Abstract Data Types & The Bag

If you're new to data structures, the very first hurdle isn't a fancy algorithm — it's a way of thinking. Programmers separate what a thing does from how it's built. That's the whole idea behind an Abstract Data Type (ADT), and once it clicks, the rest of the course starts to feel much more organized.

In this post, we'll cover two things:

What an ADT actually is (and how it differs from a data structure).
The Bag — one of the simplest possible ADTs, and a great way to see all of this in action. Let's go.

Part 1: Abstract Data Types (ADTs)

Data is everywhere — and we already organize it

Before we touch any code, look around you. Real-world data is already structured in ways you use every day:

A to-do list — items in some order, you add and cross off.
A dictionary — words you can look up quickly.
A stack of books — you take from the top.
A queue for tickets — first in, first out.
A road map — connections between places. Each of these is a collection of things with rules about how you add to it, remove from it, and look stuff up. Programmers do the exact same thing with data — and the formal name for these patterns is an Abstract Data Type (ADT).

Collection vs. Container

These two words get used a lot, and they're easy to mix up:

A collection is a general idea — "a group of objects with some operations." It says what you can do (add, remove, search), not how.
A container is the actual class in a programming language that implements a collection. It's the concrete thing.

Think of "collection" as the concept and "container" as the code.

So what exactly is an ADT?

An ADT is a conceptual model that defines two things:

The type of data it stores.
The operations that can be performed on that data. And critically, it says nothing about how any of it is implemented.
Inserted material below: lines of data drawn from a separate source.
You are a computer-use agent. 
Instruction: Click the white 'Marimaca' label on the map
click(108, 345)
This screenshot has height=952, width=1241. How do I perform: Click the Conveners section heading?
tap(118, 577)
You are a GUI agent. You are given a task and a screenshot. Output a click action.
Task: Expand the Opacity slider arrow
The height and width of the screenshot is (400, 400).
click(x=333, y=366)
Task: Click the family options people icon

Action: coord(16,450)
No arrays, no linked lists, no Java — just what the thing does.

Abstract here means irrelevant details are ignored — like how the data is stored in memory, or what algorithm runs underneath.
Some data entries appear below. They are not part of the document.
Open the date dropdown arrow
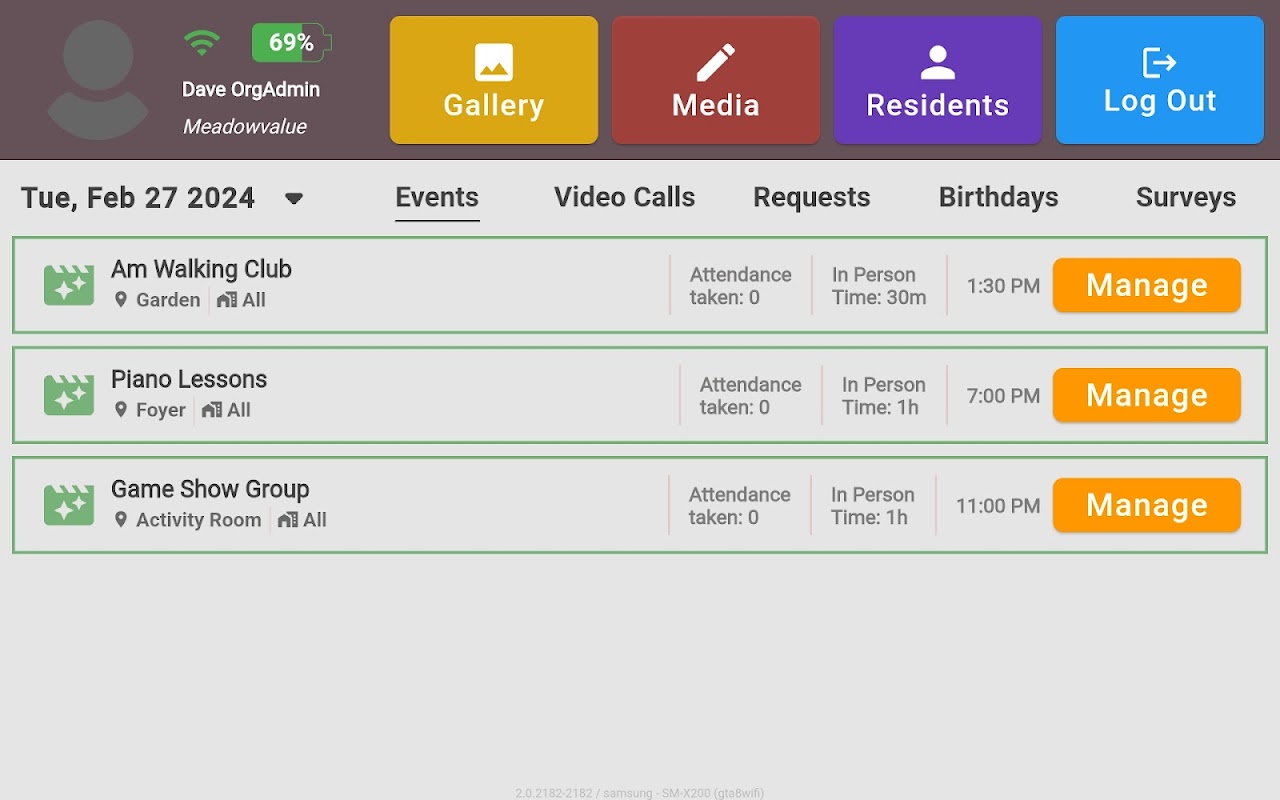The image size is (1280, 800). coord(293,198)
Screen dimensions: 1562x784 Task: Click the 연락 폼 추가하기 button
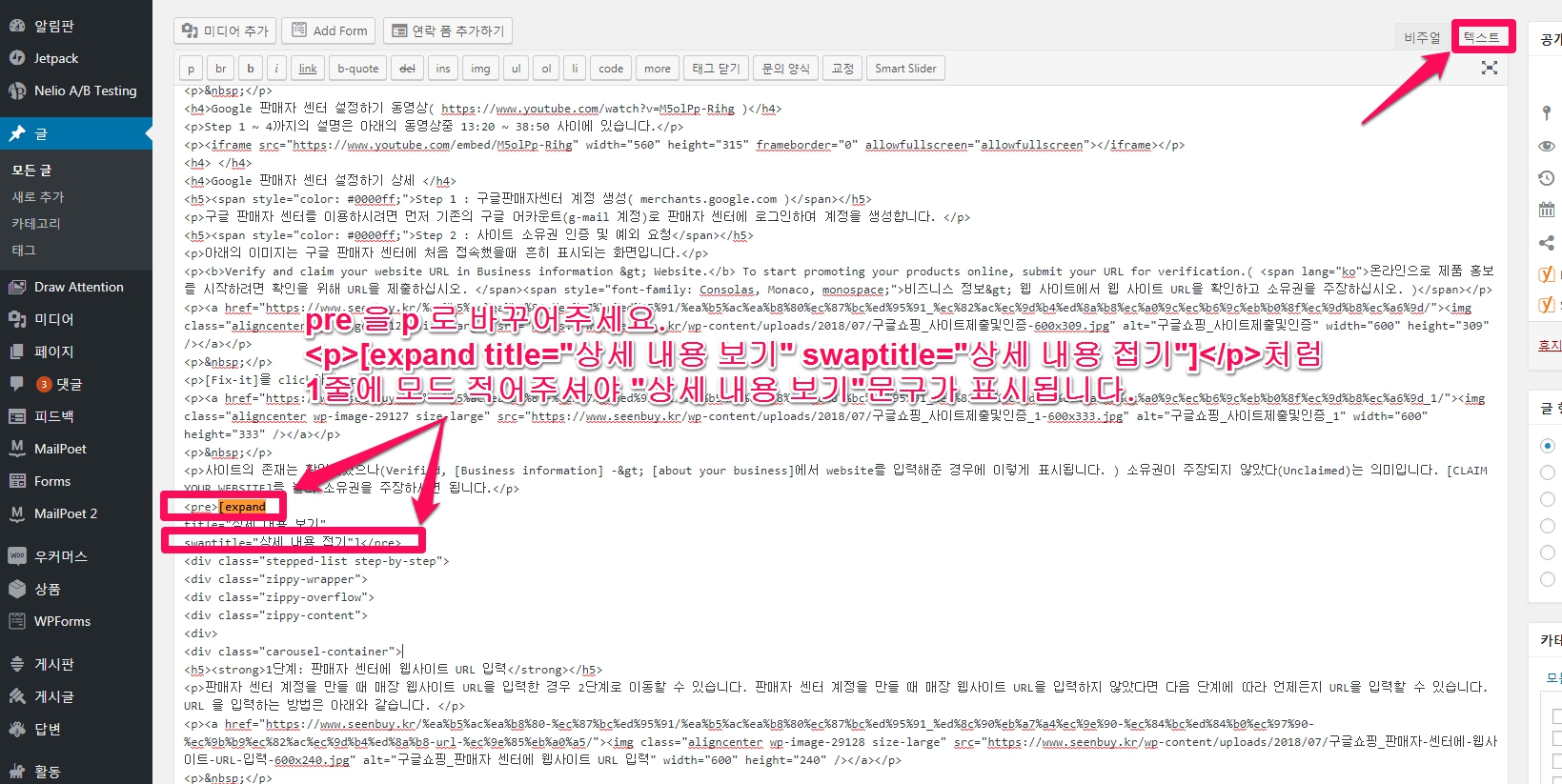(x=448, y=30)
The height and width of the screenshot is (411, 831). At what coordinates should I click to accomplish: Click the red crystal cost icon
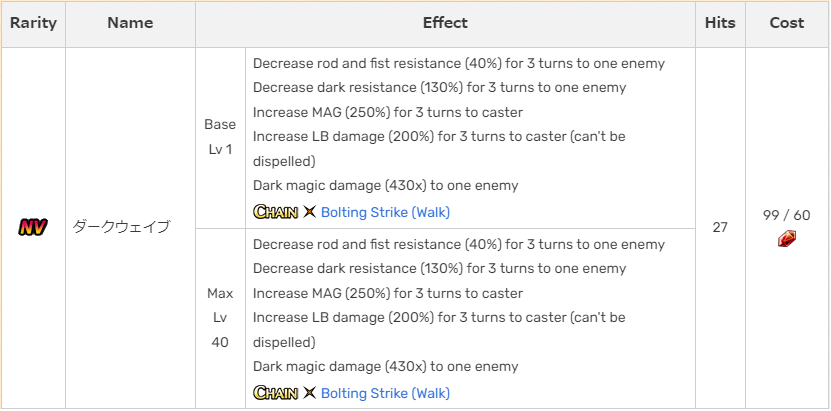[787, 238]
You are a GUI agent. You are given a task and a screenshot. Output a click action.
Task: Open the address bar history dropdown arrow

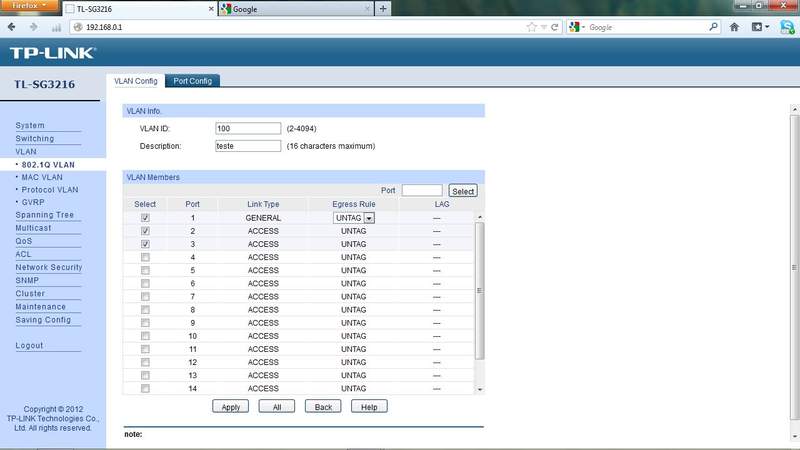click(x=543, y=27)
A useful way to phrase it:

What operations can be performed → public (the client can see this).
How those operations are implemented → private (hidden from the client). The user of an ADT only interacts with its interface, never its internal logic.
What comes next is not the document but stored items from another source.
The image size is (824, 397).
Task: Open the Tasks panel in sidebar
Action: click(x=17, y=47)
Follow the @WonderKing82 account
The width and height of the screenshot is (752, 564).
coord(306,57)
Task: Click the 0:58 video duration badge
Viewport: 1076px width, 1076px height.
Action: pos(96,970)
ADT vs. Data Structure — what's the difference?

This is the question that trips up almost every beginner, so let's nail it down:

	ADT	Data Structure
Nature	Conceptual / abstract	Concrete / actual code
Focus	What it does	How it does it
Language?	Language-independent	Language-specific
Example	"List ADT supports add/remove/access"	"Use an array or linked list to implement it"

A few classic ADTs you'll meet soon:

List ADT → supports adding, removing, and accessing elements.
Stack ADT → Last-In-First-Out (LIFO). Think push and pop.
Queue ADT → First-In-First-Out (FIFO). Think enqueue and dequeue. All three of these could be implemented using either an array or a linked list — same ADT, different data structures.

An ADT in plain English: a cinema reservation system

Let's design an ADT for booking cinema seats — without writing a single line of code.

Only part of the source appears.